Start of Extracted information
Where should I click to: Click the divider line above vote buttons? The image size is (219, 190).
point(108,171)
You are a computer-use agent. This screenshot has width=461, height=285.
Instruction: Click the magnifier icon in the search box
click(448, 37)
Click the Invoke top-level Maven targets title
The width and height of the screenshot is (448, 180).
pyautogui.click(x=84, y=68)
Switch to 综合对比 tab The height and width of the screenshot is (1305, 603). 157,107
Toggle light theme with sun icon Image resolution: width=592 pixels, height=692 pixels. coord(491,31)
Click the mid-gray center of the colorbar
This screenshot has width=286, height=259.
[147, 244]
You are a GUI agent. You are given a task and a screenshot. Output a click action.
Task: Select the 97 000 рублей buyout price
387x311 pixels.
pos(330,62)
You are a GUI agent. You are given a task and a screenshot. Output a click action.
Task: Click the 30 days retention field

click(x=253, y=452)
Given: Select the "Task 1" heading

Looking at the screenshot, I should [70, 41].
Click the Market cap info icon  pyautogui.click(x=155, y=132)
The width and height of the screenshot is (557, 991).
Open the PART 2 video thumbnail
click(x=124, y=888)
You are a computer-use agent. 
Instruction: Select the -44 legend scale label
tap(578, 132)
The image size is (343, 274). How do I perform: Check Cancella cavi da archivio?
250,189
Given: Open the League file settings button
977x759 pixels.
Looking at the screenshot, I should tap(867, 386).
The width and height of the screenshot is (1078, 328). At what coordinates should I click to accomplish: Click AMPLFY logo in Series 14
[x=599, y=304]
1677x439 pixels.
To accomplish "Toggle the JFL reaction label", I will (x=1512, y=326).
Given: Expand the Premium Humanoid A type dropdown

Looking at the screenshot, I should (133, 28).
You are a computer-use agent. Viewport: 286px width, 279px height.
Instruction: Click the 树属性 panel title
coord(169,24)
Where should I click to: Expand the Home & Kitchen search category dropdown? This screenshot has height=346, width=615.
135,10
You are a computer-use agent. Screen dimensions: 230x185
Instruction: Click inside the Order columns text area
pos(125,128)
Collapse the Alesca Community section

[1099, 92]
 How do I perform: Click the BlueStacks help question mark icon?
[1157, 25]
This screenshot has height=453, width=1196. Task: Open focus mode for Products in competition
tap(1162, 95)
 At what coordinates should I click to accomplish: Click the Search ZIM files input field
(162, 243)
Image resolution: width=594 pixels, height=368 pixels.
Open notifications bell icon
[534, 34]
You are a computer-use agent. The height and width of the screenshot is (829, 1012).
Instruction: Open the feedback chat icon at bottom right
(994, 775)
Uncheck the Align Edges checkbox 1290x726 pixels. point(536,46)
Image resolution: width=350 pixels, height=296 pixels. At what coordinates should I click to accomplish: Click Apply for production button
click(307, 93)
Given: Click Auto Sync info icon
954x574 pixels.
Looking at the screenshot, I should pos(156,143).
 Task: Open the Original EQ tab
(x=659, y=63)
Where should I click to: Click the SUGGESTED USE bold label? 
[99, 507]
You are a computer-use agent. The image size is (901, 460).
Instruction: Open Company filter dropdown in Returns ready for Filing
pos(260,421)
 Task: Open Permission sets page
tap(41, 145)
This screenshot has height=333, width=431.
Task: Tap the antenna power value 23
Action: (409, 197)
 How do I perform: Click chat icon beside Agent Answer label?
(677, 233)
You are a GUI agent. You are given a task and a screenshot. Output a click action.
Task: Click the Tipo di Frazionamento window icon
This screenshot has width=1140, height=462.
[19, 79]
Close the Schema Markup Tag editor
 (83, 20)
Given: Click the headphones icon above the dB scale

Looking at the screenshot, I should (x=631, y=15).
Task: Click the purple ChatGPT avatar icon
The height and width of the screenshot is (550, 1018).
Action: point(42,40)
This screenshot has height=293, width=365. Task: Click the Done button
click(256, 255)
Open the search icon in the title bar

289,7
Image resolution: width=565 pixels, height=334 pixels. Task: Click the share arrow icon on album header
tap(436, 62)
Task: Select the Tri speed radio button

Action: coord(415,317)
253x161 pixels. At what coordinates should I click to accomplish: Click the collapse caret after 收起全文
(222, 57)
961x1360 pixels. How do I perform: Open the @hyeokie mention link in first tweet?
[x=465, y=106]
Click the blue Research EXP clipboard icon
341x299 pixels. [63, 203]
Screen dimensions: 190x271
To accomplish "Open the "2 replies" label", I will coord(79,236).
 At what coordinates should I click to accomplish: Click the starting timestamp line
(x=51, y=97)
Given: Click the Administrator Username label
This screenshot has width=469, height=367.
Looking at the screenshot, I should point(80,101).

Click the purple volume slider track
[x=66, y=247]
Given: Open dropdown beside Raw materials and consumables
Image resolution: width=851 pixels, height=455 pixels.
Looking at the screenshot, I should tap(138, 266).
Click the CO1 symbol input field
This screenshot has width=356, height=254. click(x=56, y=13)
End of Extracted information
Task to complete - Restate exactly the lines running from the line with "Screen dimensions: 190x271" to the end of the entries above, both ends included.

Output below -
Screen dimensions: 190x271
To accomplish "Open the "2 replies" label", I will coord(79,236).
 At what coordinates should I click to accomplish: Click the starting timestamp line
(x=51, y=97)
Given: Click the Administrator Username label
This screenshot has width=469, height=367.
Looking at the screenshot, I should point(80,101).

Click the purple volume slider track
[x=66, y=247]
Given: Open dropdown beside Raw materials and consumables
Image resolution: width=851 pixels, height=455 pixels.
Looking at the screenshot, I should tap(138, 266).
Click the CO1 symbol input field
This screenshot has width=356, height=254. click(x=56, y=13)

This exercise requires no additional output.